> Text shown
----------------------------------------

CMS has refined the program to make bundled payments more appealing to healthcare providers, says Keely Macmillan, general manager of BPCI with Archway Health, which assists healthcare providers with bundled payments.

"Providers should be encouraged about the new BPCI Advanced program, as it provides more opportunities for upside revenue. CMS will now provide a limit to how much downside a provider can be responsible for by providing a 20% stop-loss of their total program size," she says. "Full target pricing details are still forthcoming from CMS, but we expect the new pricing model to be more inclusive."

BPCI Advanced also comes with a new Episode Initiator focus. BPCI Advanced will qualify as an Advanced Alternative Payment Model (APM) under the Quality Payment Program adopted as part of the Medicare Access and CHIP Reauthorization Act (MACRA). Physicians participating in BPCI Advanced may earn MACRA's Advanced APM incentive payments because they take on financial risk.

"CMS is prioritizing physicians this time around, and BPCI Advanced now provides the first chance for specialty providers to qualify for Advanced APMs under the MACRA Quality Payment Program," Macmillan says. "In the original BPCI model, specialists proved to be very successful at lowering the costs per episode and improving outcomes for patients."

A revenue opportunity

The new BPCI structure means that, more than ever, CFOs should look at bundling as a revenue opportunity, says Clay Richards, CEO of naviHealth, a Cardinal Health company that assists hospitals with BPCI.

----------------------------------------

> Information provided
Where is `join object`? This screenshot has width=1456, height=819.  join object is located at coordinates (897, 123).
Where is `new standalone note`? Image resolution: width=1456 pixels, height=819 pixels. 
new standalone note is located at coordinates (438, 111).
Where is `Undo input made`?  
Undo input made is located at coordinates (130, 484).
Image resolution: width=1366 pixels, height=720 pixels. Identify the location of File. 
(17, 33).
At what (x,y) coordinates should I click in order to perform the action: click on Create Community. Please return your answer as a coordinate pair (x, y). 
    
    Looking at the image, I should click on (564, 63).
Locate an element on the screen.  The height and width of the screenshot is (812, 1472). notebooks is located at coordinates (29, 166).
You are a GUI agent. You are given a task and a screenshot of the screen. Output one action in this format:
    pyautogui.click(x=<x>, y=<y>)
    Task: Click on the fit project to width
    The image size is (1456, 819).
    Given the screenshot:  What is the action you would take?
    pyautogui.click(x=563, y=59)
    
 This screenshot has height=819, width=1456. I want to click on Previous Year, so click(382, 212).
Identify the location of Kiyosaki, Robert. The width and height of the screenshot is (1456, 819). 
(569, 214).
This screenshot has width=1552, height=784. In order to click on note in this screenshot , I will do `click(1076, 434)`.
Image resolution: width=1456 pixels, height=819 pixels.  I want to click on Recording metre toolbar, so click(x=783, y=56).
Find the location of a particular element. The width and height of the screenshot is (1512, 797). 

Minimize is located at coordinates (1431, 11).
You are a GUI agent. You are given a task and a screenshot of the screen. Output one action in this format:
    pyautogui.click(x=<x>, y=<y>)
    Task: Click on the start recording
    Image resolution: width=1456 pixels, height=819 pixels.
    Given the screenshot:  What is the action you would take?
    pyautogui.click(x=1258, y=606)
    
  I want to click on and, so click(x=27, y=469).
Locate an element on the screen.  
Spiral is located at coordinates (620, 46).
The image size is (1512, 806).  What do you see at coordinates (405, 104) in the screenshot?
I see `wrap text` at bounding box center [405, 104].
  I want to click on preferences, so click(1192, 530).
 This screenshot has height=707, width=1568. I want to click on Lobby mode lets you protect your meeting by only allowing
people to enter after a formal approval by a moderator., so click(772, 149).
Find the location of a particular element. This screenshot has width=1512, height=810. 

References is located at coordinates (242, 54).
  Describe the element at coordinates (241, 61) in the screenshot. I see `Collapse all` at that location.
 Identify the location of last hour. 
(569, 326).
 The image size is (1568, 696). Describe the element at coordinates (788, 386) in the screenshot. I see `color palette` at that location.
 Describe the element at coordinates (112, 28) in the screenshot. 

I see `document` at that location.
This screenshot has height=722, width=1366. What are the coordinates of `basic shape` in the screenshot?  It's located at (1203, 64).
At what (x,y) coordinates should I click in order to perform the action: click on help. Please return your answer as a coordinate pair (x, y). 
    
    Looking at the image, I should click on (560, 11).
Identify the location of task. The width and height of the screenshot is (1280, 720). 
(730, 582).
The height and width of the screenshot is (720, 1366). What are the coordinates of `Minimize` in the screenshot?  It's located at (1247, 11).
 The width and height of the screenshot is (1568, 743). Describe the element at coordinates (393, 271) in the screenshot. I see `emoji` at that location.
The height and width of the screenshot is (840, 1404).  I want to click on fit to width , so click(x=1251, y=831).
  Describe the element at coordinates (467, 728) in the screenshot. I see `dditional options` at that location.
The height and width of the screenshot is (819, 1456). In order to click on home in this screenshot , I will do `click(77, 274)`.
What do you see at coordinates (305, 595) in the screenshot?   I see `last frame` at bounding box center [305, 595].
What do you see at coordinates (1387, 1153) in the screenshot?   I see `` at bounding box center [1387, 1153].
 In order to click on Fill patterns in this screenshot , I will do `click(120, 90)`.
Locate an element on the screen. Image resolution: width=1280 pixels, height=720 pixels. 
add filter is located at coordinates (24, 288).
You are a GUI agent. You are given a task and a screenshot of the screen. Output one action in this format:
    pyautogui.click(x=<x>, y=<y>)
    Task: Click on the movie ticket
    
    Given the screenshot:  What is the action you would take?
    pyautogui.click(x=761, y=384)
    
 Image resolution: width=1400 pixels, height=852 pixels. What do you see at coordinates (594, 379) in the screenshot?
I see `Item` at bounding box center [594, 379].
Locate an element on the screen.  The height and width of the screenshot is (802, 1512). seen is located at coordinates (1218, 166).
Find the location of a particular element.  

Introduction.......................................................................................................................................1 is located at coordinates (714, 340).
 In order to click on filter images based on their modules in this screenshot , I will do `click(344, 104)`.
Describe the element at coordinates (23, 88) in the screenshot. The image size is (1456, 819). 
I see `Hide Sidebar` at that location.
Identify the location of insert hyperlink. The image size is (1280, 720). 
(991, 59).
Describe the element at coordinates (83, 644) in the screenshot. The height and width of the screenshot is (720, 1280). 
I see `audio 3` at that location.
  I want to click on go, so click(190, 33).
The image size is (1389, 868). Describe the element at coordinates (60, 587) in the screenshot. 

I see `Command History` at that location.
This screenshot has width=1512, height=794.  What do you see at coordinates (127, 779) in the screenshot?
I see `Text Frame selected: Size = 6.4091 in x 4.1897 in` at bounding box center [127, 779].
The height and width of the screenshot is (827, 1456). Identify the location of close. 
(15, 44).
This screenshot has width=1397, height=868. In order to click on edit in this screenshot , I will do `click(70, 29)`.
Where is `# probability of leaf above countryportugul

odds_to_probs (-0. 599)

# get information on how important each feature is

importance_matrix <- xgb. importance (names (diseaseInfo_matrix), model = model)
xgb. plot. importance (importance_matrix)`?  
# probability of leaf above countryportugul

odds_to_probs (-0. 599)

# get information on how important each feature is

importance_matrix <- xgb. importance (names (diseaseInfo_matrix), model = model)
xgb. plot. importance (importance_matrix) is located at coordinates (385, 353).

----------------------------------------

> Assignment
According to the text about BPCI Advanced, what limit will CMS place on a provider's downside responsibility?

> Result of this exercise
A 20% stop-loss of the provider's total program size.